A Ponco Anggoro
Status waspada itu bagi Gunung Gamalama (1.715 meter di atas permukaan laut) sudah ditetapkan sejak 2009 dan sampai kini belum dicabut. Asap masih bergulung-gulung dari puncak Gamalama. Suara dari dalam perut gunung juga masih terdengar bergemuruh.
”Kondisinya masih sama dengan bulan lalu,” kata petugas Pos Pengamatan Gunung Gamalama, Darno Lamanek, yang dihubungi Kompas, Rabu (25/5).

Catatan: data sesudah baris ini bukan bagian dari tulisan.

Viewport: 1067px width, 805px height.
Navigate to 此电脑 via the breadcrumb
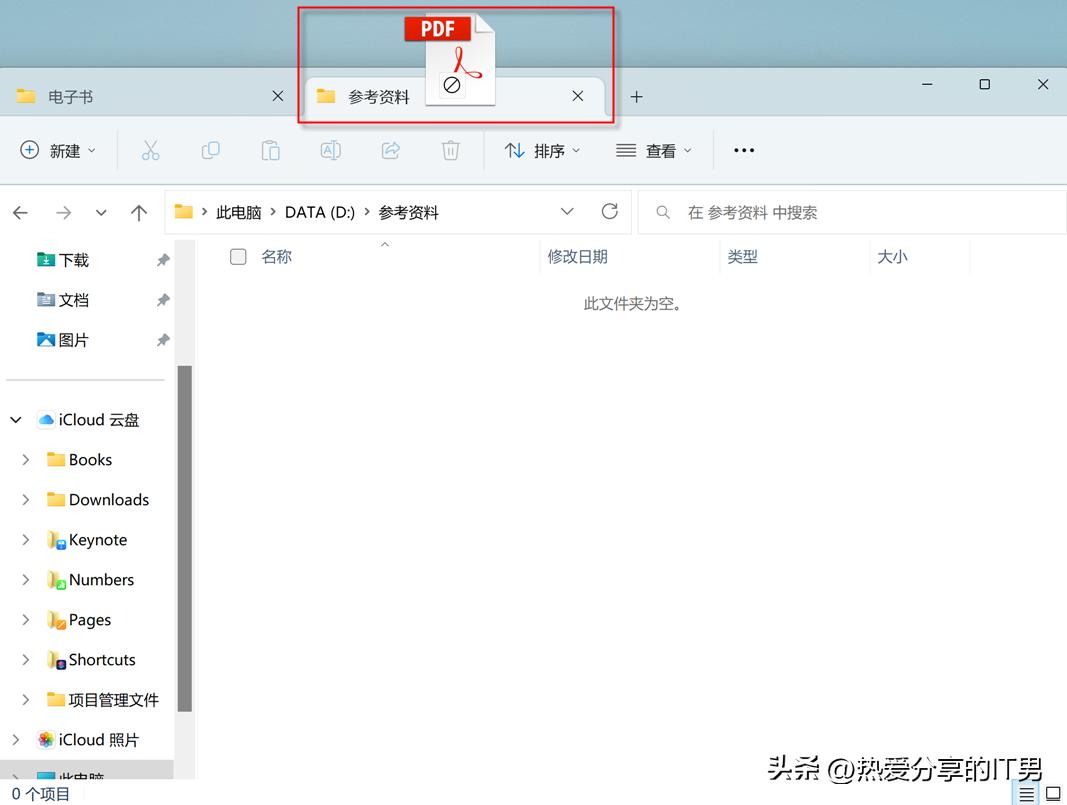[x=237, y=212]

Status waspada merupakan level ketiga dalam kewaspadaan gunung berapi aktif. Masih ada satu level lagi sebelum gunung akhirnya meletus. Meski demikian, pada status waspada, pendakian gunung sudah dilarang. Begitu pun aktivitas di radius 2,5 kilometer dari puncak
Letusan terakhir gunung yang terletak di tengah pulau seluas 250 kilometer persegi itu terjadi tahun 2003. Letusannya tidak besar dan tak ada korban jiwa. Namun, selama sepekan abu menutup langit Kota Ternate. Bandar Udara Sultan Babullah ditutup, sebagian masyarakat pun mengungsi ke Tidore, pulau terdekat dari Ternate.
Letusan itu bukan yang pertama. Sejarah mencatat, letusan pertama terjadi tahun 1538, dan sejak itu Gamalama lebih dari 60 kali meletus. Erupsi yang menimbulkan korban jiwa setidaknya empat kali, dan yang terbanyak tahun 1775.
Kala itu, erupsi gunung melenyapkan Desa Soela Takomi bersama 141 penduduknya.
Aktivitas gunung yang tak pernah tidur itu pula yang memunculkan tradisi Kololi Kie yang kini digelar secara rutin setiap bulan April, sebagai salah satu pertunjukan dalam Festival Legu Gam. Yakni, pesta rakyat Maluku Utara yang hidup sejak zaman dahulu untuk mengitari Gamalama sambil mengunjungi sejumlah tempat dan makam keramat.
Sultan Ternate ke-48 Mudaffar Sjah mengatakan, gunung dianggap representasi dari pencipta dan penguasa alam yang mengagumkan sekaligus bisa mengancam sehingga muncul upaya penghormatan berupa Kololi Kie.